:: Required action ::
Could you restate word for word the lines running from the one with "Given: Open ad options three-dot menu" to the end of the data, both ends included, but without pictures?

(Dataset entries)
----
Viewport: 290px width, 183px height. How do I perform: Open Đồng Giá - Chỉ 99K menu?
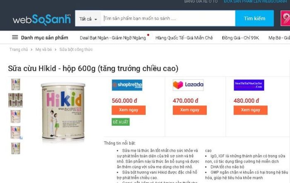tap(240, 38)
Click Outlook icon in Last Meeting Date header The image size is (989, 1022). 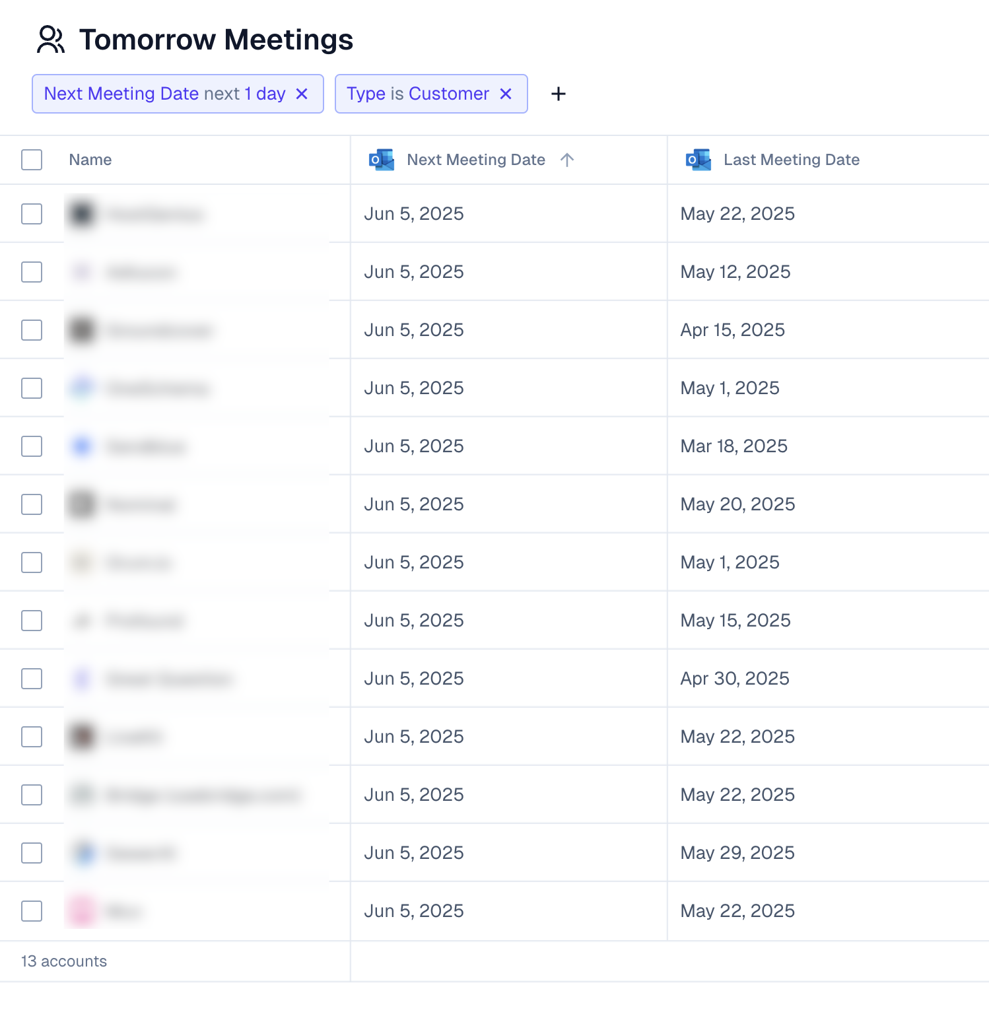tap(699, 160)
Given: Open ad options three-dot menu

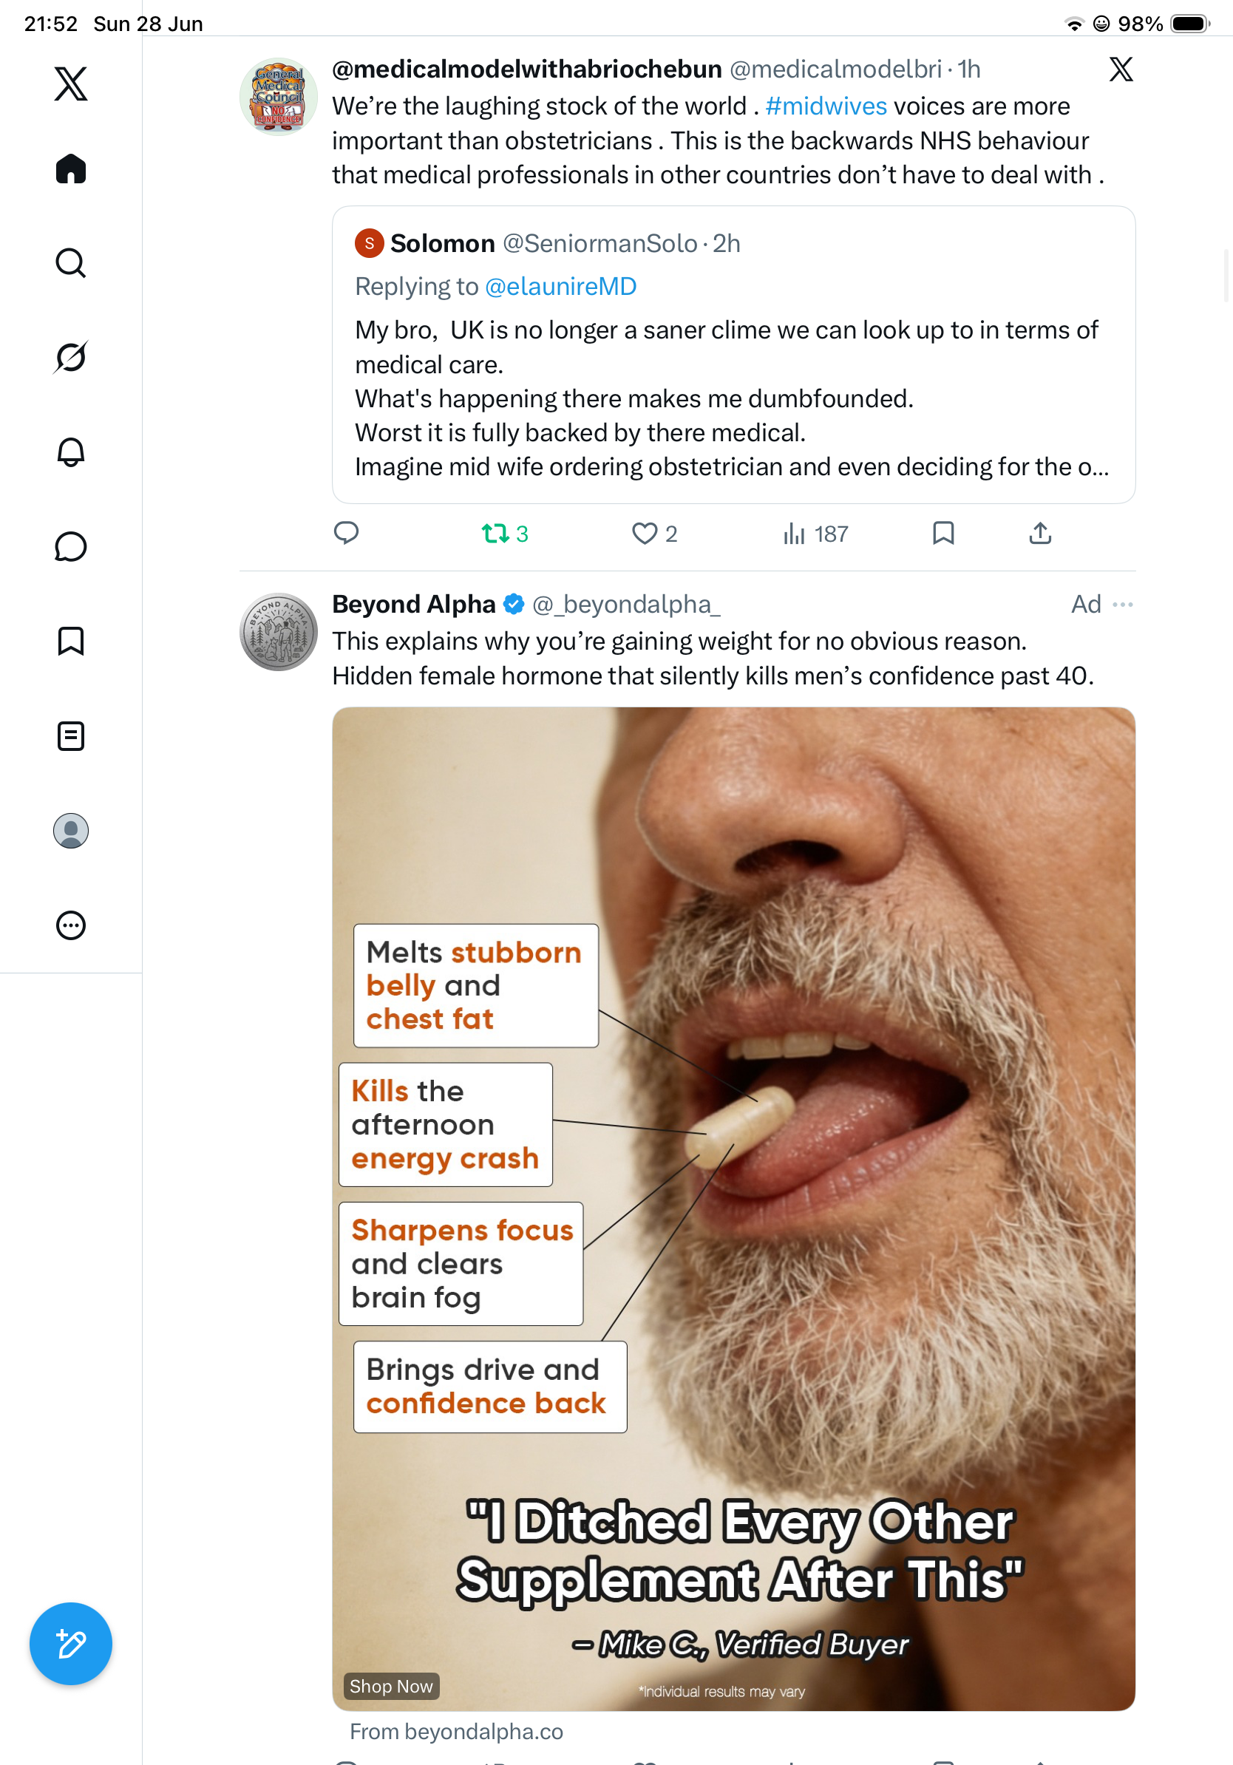Looking at the screenshot, I should coord(1123,604).
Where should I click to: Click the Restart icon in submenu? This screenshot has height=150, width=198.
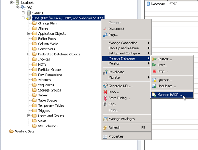[x=154, y=59]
----
:: Answer space ::
Given: Open ad options three-dot menu

Looking at the screenshot, I should coord(1123,604).
Where should I click to: Click the Restart icon in submenu? This screenshot has height=150, width=198.
[x=154, y=59]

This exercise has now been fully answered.